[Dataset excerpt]
○ ○ ○

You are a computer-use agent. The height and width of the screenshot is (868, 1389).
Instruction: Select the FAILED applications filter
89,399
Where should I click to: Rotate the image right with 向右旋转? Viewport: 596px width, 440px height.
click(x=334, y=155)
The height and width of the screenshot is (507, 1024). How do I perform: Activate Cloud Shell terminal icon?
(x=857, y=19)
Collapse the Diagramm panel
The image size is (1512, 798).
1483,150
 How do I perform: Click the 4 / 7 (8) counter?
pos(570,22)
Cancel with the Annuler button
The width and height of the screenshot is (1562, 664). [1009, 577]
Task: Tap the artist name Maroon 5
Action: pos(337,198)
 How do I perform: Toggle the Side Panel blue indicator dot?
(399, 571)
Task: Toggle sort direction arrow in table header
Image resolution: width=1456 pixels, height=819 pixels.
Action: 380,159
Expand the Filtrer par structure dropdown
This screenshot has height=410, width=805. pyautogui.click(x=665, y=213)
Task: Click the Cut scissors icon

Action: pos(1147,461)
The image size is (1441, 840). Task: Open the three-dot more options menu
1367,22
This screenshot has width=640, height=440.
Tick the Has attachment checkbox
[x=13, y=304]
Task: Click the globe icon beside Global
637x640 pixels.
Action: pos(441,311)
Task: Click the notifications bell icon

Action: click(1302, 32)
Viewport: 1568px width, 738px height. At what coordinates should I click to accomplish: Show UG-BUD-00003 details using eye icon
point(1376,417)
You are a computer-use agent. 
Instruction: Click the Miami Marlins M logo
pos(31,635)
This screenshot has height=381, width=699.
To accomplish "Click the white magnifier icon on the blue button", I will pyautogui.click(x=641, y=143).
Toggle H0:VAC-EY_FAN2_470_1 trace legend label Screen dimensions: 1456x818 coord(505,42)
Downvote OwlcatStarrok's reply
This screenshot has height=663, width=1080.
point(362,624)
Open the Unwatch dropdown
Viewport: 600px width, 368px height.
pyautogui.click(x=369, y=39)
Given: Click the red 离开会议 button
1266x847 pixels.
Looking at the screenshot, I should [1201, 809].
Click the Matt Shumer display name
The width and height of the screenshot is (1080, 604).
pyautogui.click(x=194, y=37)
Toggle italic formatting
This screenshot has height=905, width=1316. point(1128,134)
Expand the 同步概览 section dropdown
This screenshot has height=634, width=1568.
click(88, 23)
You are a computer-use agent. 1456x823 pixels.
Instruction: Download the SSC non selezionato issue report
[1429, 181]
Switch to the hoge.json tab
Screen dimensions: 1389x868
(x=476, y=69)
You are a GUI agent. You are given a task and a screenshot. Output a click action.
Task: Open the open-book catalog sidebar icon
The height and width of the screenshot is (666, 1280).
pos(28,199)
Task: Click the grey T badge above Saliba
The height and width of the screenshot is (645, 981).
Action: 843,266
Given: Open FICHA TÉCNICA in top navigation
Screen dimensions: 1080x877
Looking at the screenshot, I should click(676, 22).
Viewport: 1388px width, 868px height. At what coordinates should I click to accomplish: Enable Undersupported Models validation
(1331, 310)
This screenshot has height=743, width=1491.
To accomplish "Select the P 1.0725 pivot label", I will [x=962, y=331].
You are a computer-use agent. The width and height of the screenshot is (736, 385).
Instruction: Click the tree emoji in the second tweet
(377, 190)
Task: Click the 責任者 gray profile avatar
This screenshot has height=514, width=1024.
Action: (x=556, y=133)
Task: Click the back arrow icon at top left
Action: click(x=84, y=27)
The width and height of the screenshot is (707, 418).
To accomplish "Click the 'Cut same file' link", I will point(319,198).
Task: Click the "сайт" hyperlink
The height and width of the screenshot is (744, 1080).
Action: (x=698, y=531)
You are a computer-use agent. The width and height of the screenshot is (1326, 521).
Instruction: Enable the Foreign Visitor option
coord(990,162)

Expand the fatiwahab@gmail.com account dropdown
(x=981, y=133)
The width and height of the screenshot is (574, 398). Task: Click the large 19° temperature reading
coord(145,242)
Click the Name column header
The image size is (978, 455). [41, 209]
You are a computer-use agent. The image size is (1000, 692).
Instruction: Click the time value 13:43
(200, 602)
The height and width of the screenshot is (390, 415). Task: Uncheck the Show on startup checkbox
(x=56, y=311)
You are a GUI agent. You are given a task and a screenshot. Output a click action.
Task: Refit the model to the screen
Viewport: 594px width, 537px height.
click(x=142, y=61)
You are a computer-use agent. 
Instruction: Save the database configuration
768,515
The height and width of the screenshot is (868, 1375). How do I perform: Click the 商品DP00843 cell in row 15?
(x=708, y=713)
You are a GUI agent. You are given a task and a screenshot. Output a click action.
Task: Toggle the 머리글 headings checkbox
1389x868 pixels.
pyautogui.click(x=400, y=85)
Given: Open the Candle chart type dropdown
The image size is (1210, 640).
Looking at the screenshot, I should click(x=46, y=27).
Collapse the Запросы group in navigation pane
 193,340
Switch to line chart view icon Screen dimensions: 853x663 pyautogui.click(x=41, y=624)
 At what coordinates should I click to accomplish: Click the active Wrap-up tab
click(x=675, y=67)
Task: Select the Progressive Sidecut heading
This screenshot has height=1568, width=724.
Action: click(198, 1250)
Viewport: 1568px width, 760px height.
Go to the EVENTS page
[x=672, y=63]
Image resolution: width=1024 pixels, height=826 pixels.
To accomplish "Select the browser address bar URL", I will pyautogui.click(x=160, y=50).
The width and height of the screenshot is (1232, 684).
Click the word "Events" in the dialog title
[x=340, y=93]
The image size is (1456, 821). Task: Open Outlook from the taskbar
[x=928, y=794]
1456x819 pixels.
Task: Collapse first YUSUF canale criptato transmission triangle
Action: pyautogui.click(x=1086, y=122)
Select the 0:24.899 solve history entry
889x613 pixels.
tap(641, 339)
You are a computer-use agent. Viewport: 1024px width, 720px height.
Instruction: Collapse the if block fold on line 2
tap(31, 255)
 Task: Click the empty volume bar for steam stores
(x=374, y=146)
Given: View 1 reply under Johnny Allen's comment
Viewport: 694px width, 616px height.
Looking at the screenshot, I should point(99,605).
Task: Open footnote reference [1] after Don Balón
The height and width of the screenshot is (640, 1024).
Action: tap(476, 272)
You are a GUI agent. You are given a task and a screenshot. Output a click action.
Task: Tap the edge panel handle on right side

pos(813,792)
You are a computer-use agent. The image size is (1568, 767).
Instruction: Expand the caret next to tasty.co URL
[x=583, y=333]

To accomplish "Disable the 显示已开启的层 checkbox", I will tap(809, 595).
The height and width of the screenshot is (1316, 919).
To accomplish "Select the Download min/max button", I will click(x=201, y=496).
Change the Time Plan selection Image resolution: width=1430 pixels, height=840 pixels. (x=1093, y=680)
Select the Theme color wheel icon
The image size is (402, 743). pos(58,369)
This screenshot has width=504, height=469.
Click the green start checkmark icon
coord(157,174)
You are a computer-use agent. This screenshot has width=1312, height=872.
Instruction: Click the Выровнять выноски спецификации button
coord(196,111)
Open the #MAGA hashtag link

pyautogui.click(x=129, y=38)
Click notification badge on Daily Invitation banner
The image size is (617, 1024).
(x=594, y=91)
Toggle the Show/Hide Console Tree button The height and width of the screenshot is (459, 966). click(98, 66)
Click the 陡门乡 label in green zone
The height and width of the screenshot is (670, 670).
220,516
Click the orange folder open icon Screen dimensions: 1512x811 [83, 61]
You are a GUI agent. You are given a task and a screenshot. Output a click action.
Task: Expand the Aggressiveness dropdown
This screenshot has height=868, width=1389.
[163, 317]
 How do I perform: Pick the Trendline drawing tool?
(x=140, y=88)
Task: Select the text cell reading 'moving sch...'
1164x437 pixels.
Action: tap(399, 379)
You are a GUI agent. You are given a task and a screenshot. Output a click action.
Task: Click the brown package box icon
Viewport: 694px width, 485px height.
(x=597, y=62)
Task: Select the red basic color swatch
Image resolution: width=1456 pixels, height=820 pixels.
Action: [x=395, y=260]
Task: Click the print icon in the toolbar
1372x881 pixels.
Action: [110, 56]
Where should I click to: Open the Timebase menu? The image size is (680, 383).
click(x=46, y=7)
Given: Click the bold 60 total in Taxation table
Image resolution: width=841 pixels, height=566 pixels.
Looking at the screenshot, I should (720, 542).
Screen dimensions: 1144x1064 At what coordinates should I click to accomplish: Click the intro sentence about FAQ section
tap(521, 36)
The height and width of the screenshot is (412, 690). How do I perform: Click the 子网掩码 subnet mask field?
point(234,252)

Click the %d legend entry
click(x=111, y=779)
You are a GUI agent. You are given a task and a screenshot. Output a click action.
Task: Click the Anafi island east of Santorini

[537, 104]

○ ○ ○

Aim of the task
Copy the items from the line containing "Viewport: 1568px width, 760px height." to the line containing "[x=340, y=93]", both ends included, and keep the requests. Multiply each click coordinate in the answers by 2.6 and round to whole numbers, rounding halves up; every other line stays unchanged.

Output below
Viewport: 1568px width, 760px height.
Go to the EVENTS page
[x=1747, y=164]
Image resolution: width=1024 pixels, height=826 pixels.
To accomplish "Select the browser address bar URL", I will pyautogui.click(x=416, y=130).
The width and height of the screenshot is (1232, 684).
Click the word "Events" in the dialog title
[x=884, y=242]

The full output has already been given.